▸ **Challenge**:
Please repeat the rows below word for word, starting with the line containing "The height and width of the screenshot is (478, 599)." and going on through the line containing "I will point(16,690).".

┌──

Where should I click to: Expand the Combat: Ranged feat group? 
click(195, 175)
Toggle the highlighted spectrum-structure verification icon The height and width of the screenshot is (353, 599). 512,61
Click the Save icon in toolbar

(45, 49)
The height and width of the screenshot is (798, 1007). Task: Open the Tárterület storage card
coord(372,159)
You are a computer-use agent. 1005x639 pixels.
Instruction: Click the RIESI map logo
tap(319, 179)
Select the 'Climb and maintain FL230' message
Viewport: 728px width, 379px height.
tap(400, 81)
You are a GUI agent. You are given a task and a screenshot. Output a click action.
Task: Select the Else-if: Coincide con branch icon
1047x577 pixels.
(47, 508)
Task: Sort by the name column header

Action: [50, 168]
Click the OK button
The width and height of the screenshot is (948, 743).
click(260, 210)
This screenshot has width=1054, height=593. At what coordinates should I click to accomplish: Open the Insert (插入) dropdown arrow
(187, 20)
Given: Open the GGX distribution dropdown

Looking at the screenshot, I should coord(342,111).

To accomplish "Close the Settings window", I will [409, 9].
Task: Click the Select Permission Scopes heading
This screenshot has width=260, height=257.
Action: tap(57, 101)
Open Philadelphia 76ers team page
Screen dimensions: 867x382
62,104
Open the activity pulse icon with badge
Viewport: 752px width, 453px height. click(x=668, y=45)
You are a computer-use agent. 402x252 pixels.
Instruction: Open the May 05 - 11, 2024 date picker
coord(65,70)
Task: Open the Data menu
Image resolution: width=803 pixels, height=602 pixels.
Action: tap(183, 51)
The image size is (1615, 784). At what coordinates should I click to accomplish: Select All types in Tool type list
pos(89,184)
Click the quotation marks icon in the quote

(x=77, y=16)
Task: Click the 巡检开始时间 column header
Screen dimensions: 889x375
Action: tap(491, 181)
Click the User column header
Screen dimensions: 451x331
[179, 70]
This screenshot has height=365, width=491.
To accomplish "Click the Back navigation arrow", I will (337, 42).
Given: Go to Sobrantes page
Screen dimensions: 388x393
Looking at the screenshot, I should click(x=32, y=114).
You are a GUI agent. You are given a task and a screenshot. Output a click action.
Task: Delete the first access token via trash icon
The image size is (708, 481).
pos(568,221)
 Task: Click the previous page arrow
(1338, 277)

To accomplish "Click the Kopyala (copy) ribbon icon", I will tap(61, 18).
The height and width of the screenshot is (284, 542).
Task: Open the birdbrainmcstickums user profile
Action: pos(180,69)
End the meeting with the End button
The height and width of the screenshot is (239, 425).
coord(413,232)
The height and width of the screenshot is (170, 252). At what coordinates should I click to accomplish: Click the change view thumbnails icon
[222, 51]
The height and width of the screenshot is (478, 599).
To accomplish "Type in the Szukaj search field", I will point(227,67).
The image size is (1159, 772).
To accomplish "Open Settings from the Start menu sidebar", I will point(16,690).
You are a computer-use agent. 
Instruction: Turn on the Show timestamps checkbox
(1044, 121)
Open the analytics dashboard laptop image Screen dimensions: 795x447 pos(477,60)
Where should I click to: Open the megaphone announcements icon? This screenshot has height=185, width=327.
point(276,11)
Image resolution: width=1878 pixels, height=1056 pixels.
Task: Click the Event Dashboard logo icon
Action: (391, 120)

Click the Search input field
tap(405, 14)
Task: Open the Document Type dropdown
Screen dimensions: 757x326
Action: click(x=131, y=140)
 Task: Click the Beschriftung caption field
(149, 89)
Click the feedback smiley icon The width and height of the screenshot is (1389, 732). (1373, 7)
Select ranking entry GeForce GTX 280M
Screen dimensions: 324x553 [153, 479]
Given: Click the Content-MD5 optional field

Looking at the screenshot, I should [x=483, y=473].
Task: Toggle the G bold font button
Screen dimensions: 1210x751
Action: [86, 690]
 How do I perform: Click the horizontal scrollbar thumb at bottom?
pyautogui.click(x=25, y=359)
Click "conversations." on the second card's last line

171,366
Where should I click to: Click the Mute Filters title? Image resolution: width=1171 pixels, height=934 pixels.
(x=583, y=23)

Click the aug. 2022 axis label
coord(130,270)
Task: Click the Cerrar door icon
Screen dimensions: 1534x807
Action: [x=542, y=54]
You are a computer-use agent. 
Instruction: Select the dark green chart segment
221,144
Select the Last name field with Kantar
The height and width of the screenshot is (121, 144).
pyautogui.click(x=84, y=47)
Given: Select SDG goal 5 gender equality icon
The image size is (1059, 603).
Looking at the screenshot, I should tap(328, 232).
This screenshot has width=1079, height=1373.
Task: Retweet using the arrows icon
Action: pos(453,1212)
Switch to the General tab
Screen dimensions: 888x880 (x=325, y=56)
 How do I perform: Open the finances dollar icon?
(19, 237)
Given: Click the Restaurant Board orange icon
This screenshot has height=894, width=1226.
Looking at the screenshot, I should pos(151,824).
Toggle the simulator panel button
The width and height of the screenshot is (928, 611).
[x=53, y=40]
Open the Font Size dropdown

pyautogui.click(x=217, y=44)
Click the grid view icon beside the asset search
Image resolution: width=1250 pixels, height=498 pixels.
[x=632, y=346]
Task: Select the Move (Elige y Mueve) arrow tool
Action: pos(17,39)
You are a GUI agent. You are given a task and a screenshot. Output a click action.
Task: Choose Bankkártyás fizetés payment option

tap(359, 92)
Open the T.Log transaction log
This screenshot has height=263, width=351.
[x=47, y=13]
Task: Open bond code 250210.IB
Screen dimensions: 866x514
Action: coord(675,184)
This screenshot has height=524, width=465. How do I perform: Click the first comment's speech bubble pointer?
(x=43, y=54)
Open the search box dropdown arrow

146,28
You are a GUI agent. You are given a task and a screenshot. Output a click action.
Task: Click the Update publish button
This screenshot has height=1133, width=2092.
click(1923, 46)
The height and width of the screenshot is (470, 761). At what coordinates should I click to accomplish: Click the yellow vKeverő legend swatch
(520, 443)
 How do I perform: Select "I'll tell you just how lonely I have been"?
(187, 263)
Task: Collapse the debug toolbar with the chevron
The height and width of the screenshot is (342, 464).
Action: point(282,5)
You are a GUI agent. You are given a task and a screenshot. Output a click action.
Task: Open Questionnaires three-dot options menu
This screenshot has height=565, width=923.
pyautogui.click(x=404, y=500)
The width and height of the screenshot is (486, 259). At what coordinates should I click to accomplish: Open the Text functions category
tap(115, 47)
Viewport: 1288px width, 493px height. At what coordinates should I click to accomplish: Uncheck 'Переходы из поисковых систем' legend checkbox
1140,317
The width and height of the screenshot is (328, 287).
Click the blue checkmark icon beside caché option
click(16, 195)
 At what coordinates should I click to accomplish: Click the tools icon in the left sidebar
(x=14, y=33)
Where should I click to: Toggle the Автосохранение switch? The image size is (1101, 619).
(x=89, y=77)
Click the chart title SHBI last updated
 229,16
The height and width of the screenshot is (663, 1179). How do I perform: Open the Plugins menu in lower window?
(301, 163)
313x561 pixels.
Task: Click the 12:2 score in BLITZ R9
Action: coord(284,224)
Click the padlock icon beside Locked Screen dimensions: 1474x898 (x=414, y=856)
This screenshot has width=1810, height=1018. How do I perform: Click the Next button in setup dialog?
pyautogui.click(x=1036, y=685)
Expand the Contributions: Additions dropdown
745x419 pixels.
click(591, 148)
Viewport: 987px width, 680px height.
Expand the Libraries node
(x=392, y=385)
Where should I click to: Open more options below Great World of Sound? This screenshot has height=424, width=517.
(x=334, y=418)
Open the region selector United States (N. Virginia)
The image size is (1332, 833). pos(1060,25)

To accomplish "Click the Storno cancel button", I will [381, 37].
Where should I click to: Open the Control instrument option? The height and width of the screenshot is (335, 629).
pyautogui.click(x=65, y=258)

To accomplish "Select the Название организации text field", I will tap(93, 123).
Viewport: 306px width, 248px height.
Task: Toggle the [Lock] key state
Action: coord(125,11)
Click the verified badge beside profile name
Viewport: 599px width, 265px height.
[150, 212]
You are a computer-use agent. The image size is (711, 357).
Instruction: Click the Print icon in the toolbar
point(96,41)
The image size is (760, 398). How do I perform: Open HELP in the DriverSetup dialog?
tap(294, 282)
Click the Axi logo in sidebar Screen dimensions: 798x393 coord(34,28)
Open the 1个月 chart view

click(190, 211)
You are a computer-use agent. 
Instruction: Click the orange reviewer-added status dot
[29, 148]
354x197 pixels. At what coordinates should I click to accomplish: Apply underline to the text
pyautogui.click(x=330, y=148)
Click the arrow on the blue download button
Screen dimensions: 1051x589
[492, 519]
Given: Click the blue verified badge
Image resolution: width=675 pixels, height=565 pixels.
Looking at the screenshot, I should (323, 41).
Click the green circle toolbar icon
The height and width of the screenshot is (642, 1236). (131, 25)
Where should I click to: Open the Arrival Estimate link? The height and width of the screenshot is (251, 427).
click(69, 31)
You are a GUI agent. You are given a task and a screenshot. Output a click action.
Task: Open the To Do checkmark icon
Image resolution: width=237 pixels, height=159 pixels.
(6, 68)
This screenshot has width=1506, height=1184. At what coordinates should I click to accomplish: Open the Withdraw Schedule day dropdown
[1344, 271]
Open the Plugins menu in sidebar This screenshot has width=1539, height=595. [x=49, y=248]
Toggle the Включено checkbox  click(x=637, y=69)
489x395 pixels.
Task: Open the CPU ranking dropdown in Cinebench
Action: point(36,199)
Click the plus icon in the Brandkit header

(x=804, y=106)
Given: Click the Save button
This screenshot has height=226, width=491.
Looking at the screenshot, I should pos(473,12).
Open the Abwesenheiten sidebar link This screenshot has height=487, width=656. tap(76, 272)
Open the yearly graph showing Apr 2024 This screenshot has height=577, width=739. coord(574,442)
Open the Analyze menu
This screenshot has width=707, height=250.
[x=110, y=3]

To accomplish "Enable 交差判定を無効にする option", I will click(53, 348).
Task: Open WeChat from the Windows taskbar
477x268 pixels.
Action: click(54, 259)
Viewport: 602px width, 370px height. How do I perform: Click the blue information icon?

└──

▸ **Correct result**:
The height and width of the screenshot is (478, 599).
To accomplish "Type in the Szukaj search field", I will point(227,67).
The image size is (1159, 772).
To accomplish "Open Settings from the Start menu sidebar", I will point(16,690).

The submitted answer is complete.